Comox Valley Chamber of Commerce CEO Dianne Hawkins says valley businesses are staying strong in these turbulent times.
Hawkins was reacting to a BC Chamber of Commerce survey.
It found that almost half of the British Columbia businesses that are temporarily closed are not confident in their ability to reopen.
Among Vancouver Island businesses that took the survey:
- 80 percent say their sales volume decreased since the pandemic started,
- 54 percent have had to close temporarily,
- 39 percent have cancelled contracts,
- 30 percent have deferred and cancelled capital projects,
- 16 percent saw their operating costs increase,
- 45 percent laid off employees,
- 42 percent reduced staff hours.
Province-wide, four in 10 businesses surveyed say they can only continue to operate for up to three months under the current restrictions.
For businesses temporarily closed, the future is similarly dire, with only half (or 53 percent) of those surveyed expecting to reopen once the restrictions are eased on workplace operations, while 38 percent are unsure, and eight percent will not reopen.

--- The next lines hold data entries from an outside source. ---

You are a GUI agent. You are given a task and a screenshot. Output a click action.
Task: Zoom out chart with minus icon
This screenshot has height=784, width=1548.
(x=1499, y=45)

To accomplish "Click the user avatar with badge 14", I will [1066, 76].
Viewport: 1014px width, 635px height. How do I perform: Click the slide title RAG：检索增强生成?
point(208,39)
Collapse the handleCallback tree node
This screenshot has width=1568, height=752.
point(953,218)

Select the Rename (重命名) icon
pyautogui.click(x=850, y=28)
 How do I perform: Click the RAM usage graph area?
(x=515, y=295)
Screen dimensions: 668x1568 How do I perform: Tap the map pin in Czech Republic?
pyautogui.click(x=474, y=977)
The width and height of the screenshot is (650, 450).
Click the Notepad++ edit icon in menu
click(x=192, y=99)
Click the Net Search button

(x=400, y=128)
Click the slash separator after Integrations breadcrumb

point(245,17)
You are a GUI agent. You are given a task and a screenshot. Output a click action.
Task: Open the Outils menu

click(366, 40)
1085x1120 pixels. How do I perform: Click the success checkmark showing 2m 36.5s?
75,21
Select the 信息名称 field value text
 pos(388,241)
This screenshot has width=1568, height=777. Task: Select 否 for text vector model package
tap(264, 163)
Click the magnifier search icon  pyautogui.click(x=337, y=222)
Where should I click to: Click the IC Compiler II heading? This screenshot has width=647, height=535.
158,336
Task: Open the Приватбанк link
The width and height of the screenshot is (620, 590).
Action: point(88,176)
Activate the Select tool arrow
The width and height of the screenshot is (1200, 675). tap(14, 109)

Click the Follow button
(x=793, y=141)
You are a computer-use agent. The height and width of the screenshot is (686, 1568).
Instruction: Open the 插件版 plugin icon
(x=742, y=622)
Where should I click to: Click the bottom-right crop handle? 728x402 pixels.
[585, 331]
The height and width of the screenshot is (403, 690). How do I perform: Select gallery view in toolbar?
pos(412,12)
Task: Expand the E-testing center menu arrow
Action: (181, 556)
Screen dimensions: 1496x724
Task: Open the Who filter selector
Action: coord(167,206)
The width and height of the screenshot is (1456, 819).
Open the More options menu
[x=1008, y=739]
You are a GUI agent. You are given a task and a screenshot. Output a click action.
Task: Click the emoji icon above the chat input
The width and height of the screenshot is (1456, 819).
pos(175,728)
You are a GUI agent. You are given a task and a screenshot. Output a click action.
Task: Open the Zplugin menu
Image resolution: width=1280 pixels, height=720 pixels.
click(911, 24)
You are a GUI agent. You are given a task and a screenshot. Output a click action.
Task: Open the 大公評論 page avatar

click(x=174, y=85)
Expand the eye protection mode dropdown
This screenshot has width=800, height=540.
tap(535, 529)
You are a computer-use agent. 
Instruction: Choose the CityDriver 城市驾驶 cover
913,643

The survey polled 1,284 member-businesses of the BC Chamber of Commerce, the Greater Vancouver Board of Trade, the Business Council of British Columbia, and other partners, with the assistance of the Mustel Group.
Meanwhile, island businesses continue to pivot to meet the new normal with 26 percent saying they increased e-commerce services while ramping up their digital presence.
Hawkins said that while all valley businesses have been impacted in a big way, they aren’t about to throw in the towel: “I see a group of people that are survivors, that are finding innovative ways to reach their clients, innovative ways to do business, and getting ahead of what’s going on.”
She added there has been a lot of adaptation, “and I think that really speaks to the quality of the community that we have here in the Comox Valley.”
Hawkins said you can sign up for these surveys at bcmindreader.com.
She added that it takes about 45 seconds to register.
“Once you’ve signed up and given your name and your business, and some of your information like where is your business, what size it is it etc. , then the next time we send out a pulse check, it will come up and say, ‘Hey, these are the questions that we have about business or this is a question about HR.’ The more people we have on there from the Comox Valley, the better able I am to give actual Comox Valley statistics.”